▶ **TASK PROMPT**
Give the data again in its entirety, exactly as provided.

Saved data entries:
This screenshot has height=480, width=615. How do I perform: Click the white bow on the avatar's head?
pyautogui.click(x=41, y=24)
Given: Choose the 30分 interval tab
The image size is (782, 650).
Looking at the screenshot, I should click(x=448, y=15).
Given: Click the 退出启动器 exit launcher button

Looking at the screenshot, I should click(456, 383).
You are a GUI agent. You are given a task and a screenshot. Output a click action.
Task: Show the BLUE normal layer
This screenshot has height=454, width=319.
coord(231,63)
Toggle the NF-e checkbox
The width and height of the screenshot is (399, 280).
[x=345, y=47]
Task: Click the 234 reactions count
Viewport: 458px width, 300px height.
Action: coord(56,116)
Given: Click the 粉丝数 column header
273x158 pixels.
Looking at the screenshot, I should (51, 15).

▶ **SOLUTION FOR THIS PROBLEM**
This screenshot has height=480, width=615. How do I perform: Click the white bow on the avatar's head?
pyautogui.click(x=41, y=24)
Given: Choose the 30分 interval tab
The image size is (782, 650).
Looking at the screenshot, I should click(x=448, y=15).
Given: Click the 退出启动器 exit launcher button

Looking at the screenshot, I should click(456, 383).
You are a GUI agent. You are given a task and a screenshot. Output a click action.
Task: Show the BLUE normal layer
This screenshot has height=454, width=319.
coord(231,63)
Toggle the NF-e checkbox
The width and height of the screenshot is (399, 280).
[x=345, y=47]
Task: Click the 234 reactions count
Viewport: 458px width, 300px height.
Action: coord(56,116)
Given: Click the 粉丝数 column header
273x158 pixels.
Looking at the screenshot, I should (51, 15).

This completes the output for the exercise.